ADR

ADR-005: Database Consolidation & Optimization

Last updated: 2026-02-01 | Decisions

ADR-005: Database Consolidation & Optimization

Status

Proposed — Pending engineering team review

Context

The platform runs 35 PostgreSQL databases per tenant across 4 production tenants (140 total). Each microservice has its own database, routed through PgBouncer (41 entries, 3 replicas). Many databases are tiny — wallet has 3 tables, transaction has 1 table, tags has 2 tables. All share a single Cloud SQL instance per tenant (db-custom-2-6656, 750 max connections). ADR-001 proposed consolidating ~35 services to ~18 and noted databases would merge with services. This ADR goes deeper: not every consolidated service needs its own database either.

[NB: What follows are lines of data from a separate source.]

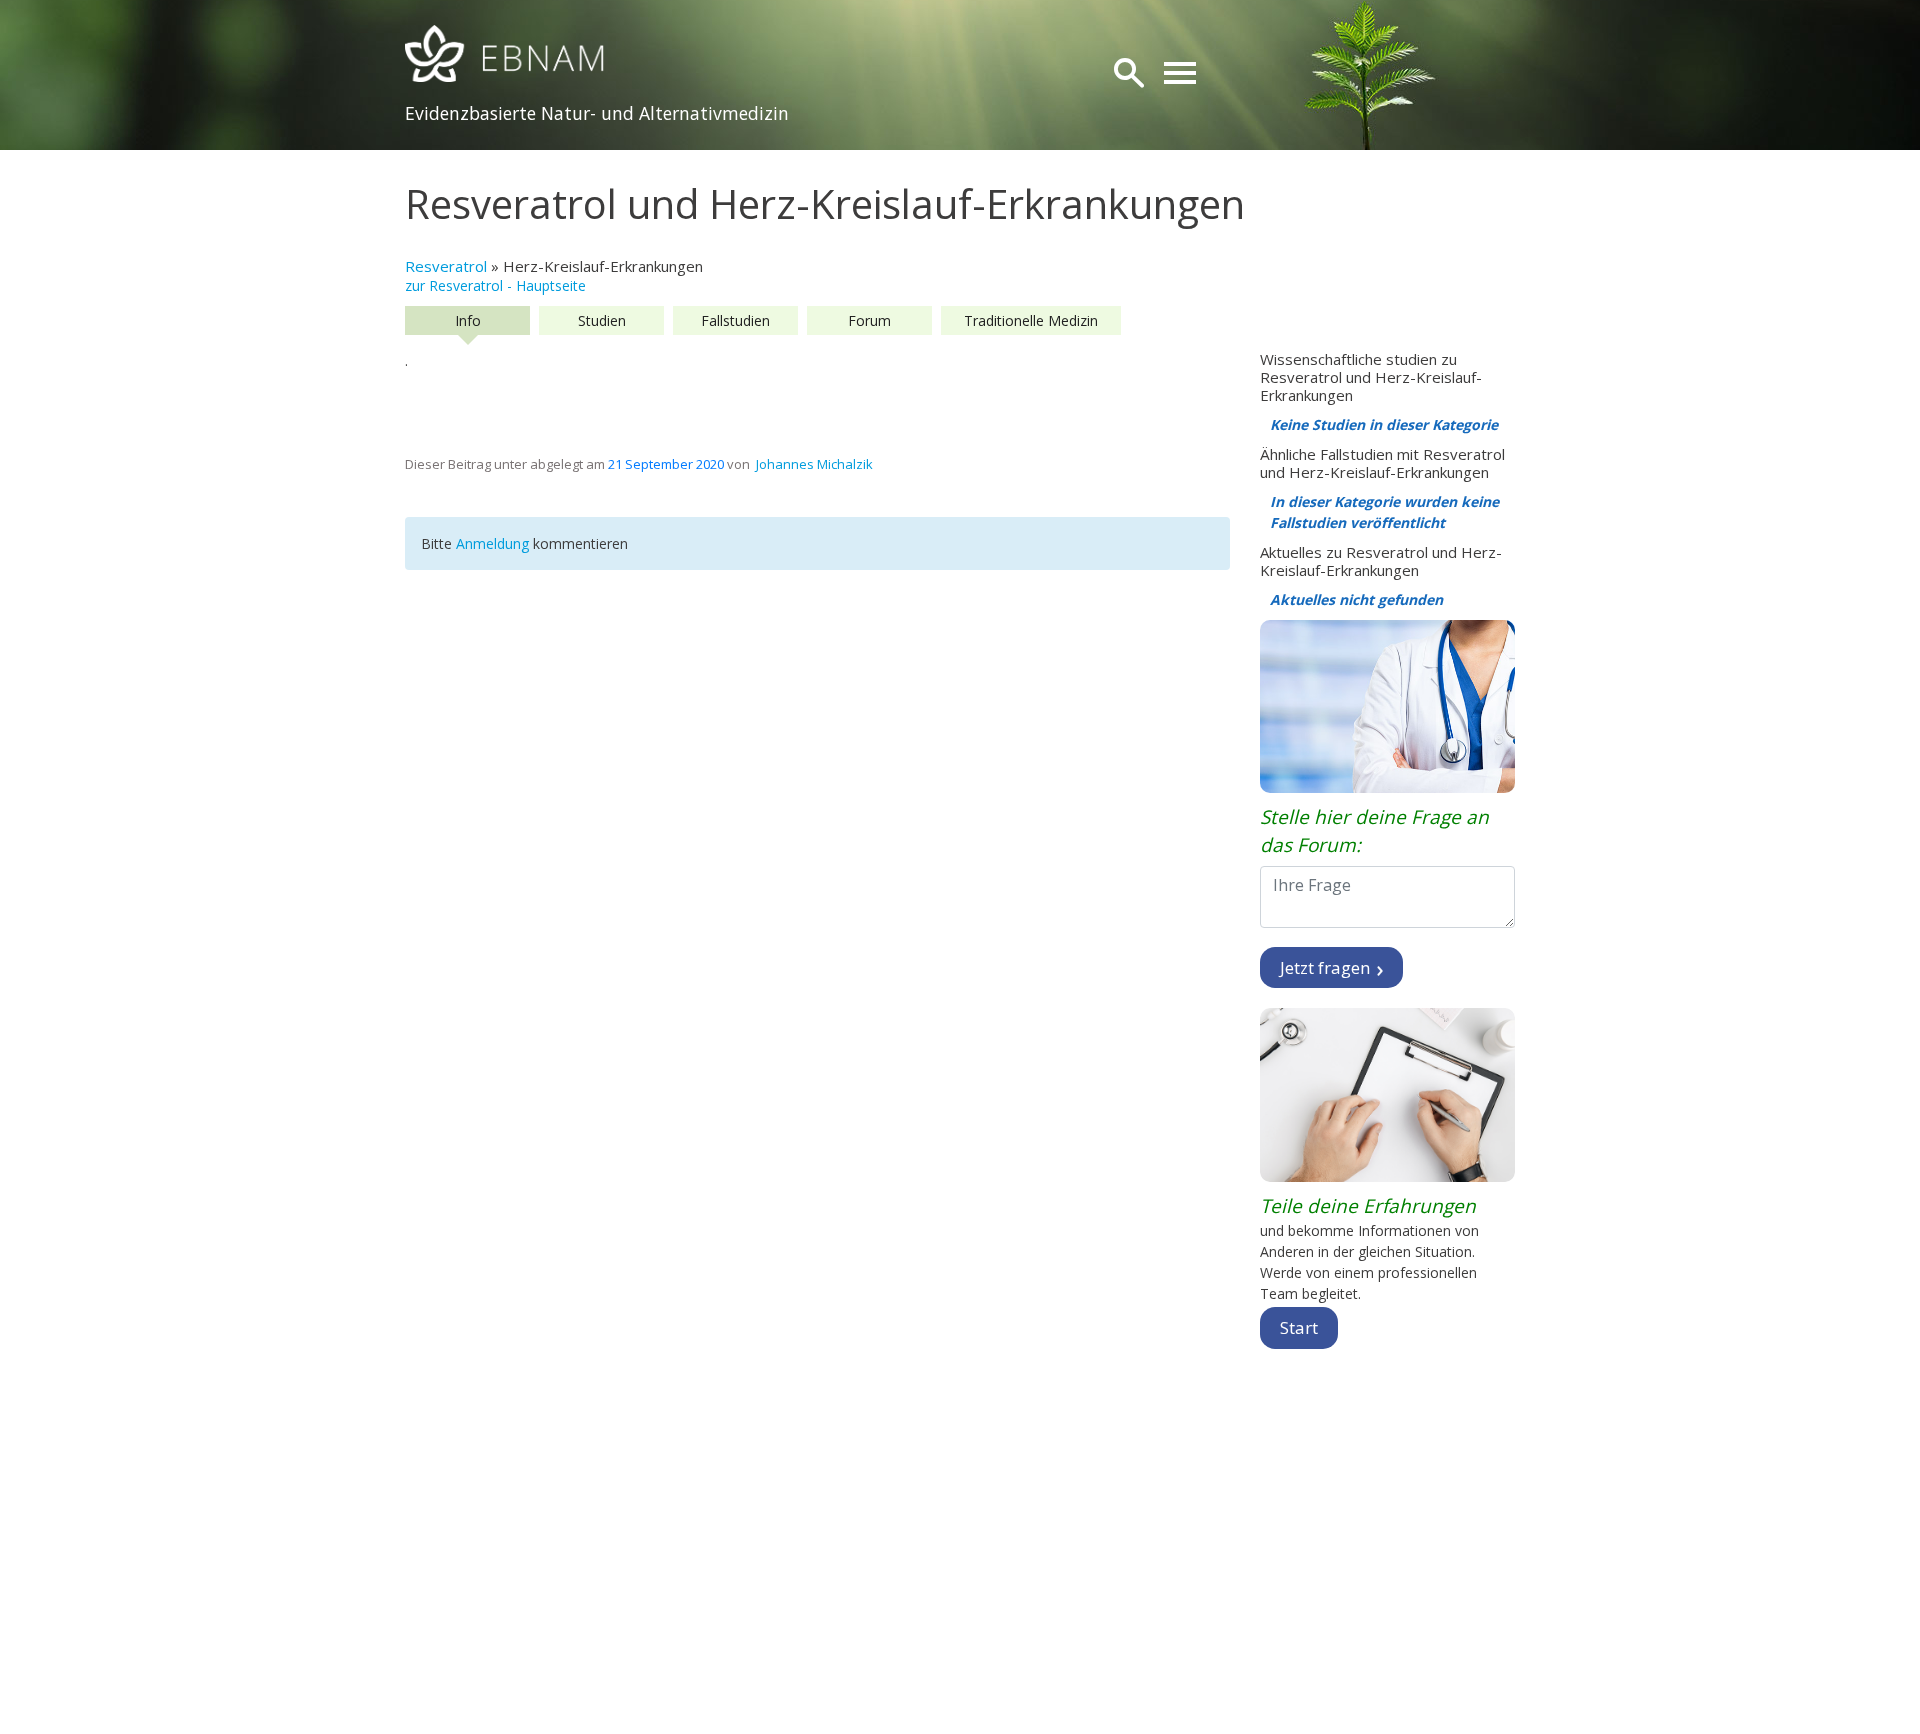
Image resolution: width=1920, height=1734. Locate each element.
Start (1299, 1327)
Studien (602, 320)
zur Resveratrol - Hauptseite (495, 285)
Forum (869, 320)
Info (468, 320)
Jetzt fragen (1327, 967)
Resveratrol (446, 266)
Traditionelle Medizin (1031, 320)
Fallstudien (735, 320)
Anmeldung (494, 543)
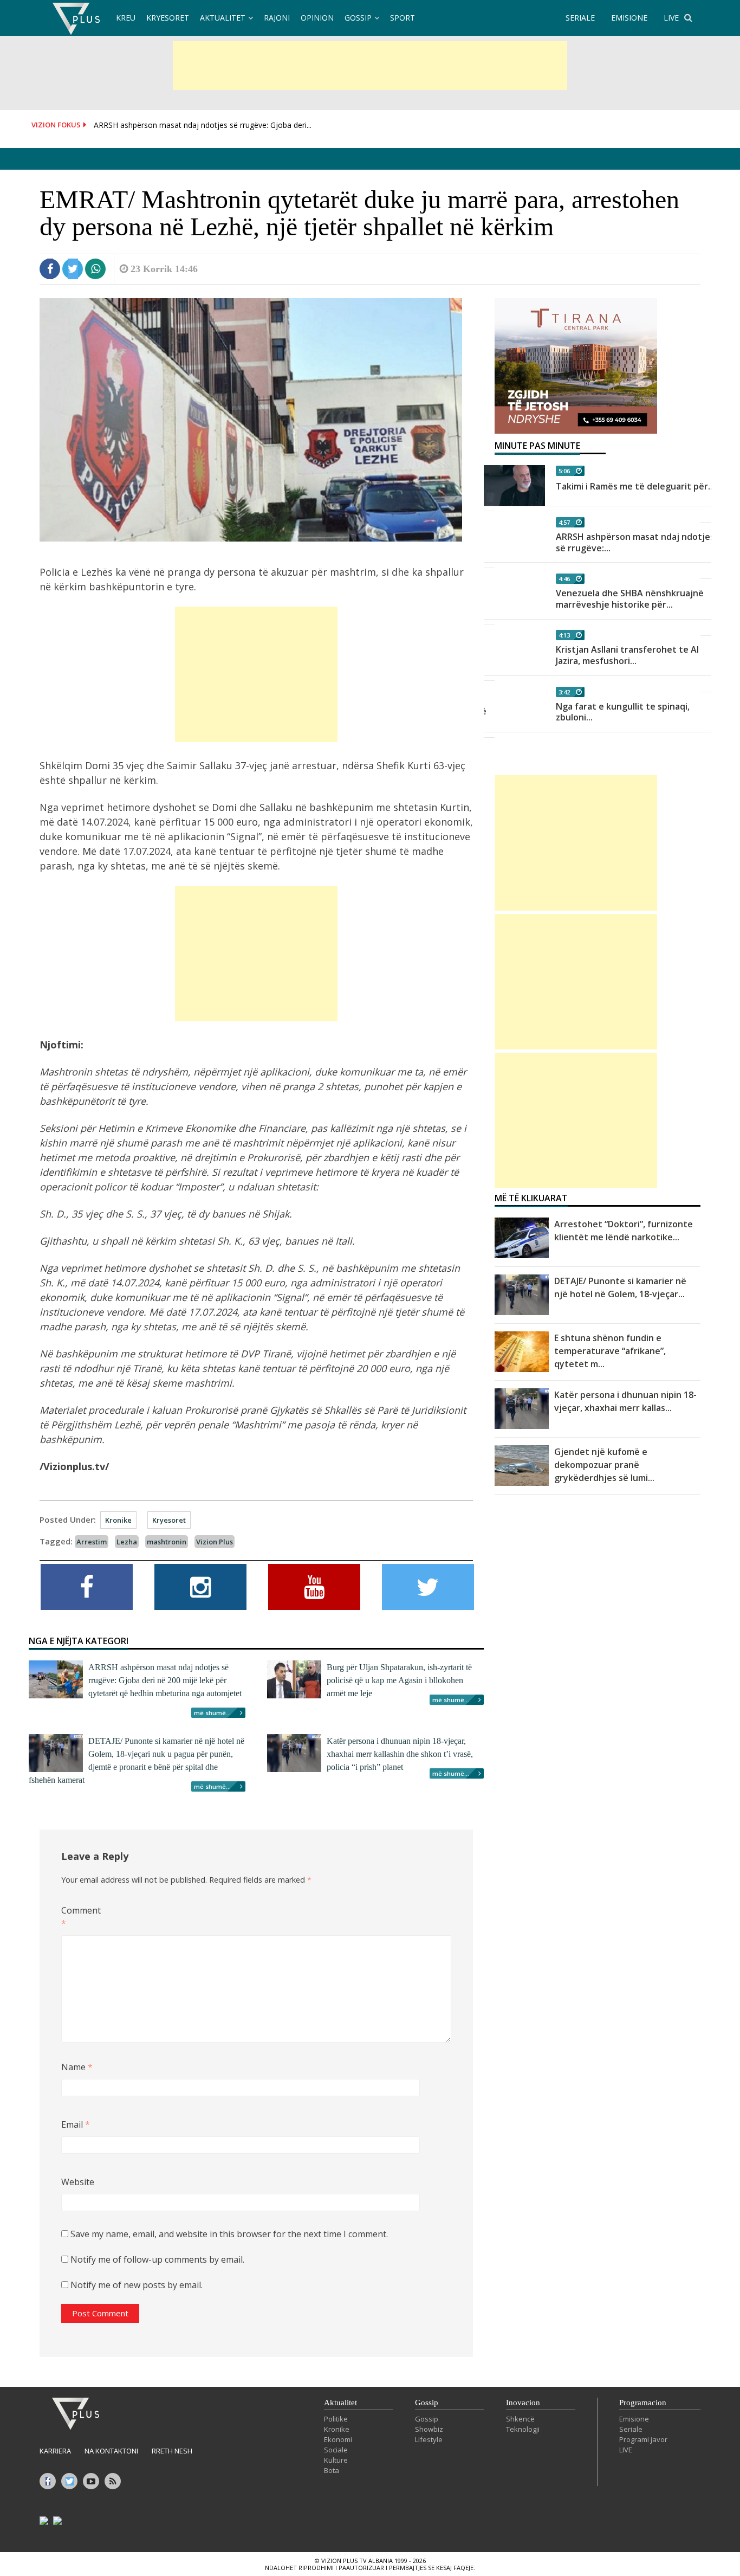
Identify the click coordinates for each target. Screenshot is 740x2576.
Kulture (336, 2460)
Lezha (126, 1542)
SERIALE (580, 17)
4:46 (564, 579)
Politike (336, 2419)
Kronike (118, 1520)
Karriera (55, 2451)
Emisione (634, 2419)
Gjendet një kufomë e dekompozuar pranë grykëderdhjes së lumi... (604, 1465)
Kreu (125, 17)
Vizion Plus (214, 1542)
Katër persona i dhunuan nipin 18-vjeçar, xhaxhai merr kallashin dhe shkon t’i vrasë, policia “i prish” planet (400, 1754)
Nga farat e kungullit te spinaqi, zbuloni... (623, 712)
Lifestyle (429, 2439)
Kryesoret (167, 17)
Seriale (630, 2429)
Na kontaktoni (111, 2451)
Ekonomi (338, 2439)
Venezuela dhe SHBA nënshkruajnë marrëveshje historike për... (630, 598)
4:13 (564, 635)
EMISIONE (629, 17)
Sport (402, 17)
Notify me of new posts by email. (136, 2285)
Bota (331, 2470)
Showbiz (429, 2429)
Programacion (642, 2402)
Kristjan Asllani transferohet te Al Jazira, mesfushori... (627, 655)
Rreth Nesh (172, 2451)
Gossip (358, 17)
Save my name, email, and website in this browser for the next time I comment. (229, 2234)
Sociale (336, 2450)
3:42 (564, 692)
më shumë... (212, 1713)
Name (77, 2067)
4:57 (564, 522)
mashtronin (166, 1542)
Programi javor (643, 2439)
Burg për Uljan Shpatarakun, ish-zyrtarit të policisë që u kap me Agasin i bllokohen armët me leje (399, 1680)
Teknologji (523, 2429)
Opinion (317, 17)
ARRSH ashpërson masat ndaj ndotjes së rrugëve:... (635, 542)
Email (75, 2124)
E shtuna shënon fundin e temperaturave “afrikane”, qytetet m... (610, 1351)
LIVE (671, 17)
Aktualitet (222, 17)
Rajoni (277, 17)
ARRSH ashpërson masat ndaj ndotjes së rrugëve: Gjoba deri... (202, 125)
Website (77, 2182)
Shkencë (520, 2419)
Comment (78, 1916)
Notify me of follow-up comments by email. (157, 2259)
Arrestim (91, 1542)
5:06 (564, 471)
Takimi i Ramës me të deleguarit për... (635, 486)
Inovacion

Current Database Inventory (Per Tenant)

Database Tables/Migrations Service Domain
celebrity-db 22 migrations celebrity Identity
fan-db 11 migrations fan Identity
users-db (Keycloak bridge) users Identity
content-db 15+ migrations content Content
media-db 10+ migrations media Content
stripe-db 12+ migrations stripe Payments
subscriptions-db 8+ migrations subscriptions Payments
wallet-db 3 migrations wallet Payments
transaction-db 6 migrations transaction Payments
shoutout-db 15+ migrations shoutout Commerce
shoutout-bpm-db (BPM state) shoutout-bpm Commerce
class-catalog-db 10+ migrations class-catalog Learning
journey-db 5+ migrations journey Learning
notification-service-db (shared) notifications Communication
email-db (shared w/ notifications) email Communication
sms-db (shared w/ notifications) sms Communication
tags-db 2+ migrations tags Platform
tracking-db 3+ migrations tracking Platform
group-profile-db 5+ migrations group-profile Platform
org-manager-db 5+ migrations org-manager Platform
inventory-db 10+ migrations inventory Cross-cutting
message-board-db 5 migrations message-board Communication
sse-db 3 migrations sse Infrastructure
search-db (ES metadata) search Infrastructure
onsite-event-db 2 migrations onsite-event Events
webinar-db 8+ migrations webinar Content
chat-db 2 migrations chat Communication
stream-db (inactive) Dead
broadcast-db (inactive) Dead
+ others Various

Decision

Consolidate from 35 databases to 6 domain-aligned databases per tenant, using PostgreSQL schemas for logical isolation within each database. Services within the same domain share a database but use separate schemas to maintain clear boundaries.

Consolidation Map

Target Database Source Databases Schema Strategy
identity_db celebrity, fan, users celebrity.*, fan.*, users.* schemas
commerce_db stripe, subscriptions, wallet, transaction, shoutout, shoutout-bpm, inventory, onsite-event payments.*, shoutout.*, inventory.*, events.* schemas
content_db content, media, webinar, class-catalog, journey content.*, media.*, webinar.*, learning.* schemas
communication_db notification-service, email, sms, message-board, chat, sse notifications.*, messageboard.*, chat.*, sse.* schemas
platform_db tags, tracking, group-profile, org-manager, search tags.*, tracking.*, profiles.*, org.*, search.* schemas
keycloak_db identityx-26 public.* (Keycloak-managed)

Database Count Reduction

Metric Current After ADR-001 (~18) This ADR (6)
Databases per tenant 35 ~18 6
Total production databases 140 ~72 24
PgBouncer routing entries 41 ~18 6
Cloud SQL instances (with ADR-004) 4 1 1
Max connections consumed 750 shared across 35 750 shared across 18 750 shared across 6

Migration Approach

  1. Schema-per-service within shared database — Each service keeps its own Flyway migration folder and schema prefix. No cross-schema foreign keys.
  2. PgBouncer simplification — Reduce from 41 routing entries to 6. Connection pooling becomes far more efficient.
  3. Flyway continues — Each service module manages its own migrations. Flyway schemas config points to the service’s schema within the shared database.
  4. No data model changes — Tables move into schemas but structure is unchanged. ALTER TABLE SET SCHEMA operations during maintenance window.
  5. Rollback strategy — Keep old database as read-only backup during transition. Point PgBouncer back if issues arise.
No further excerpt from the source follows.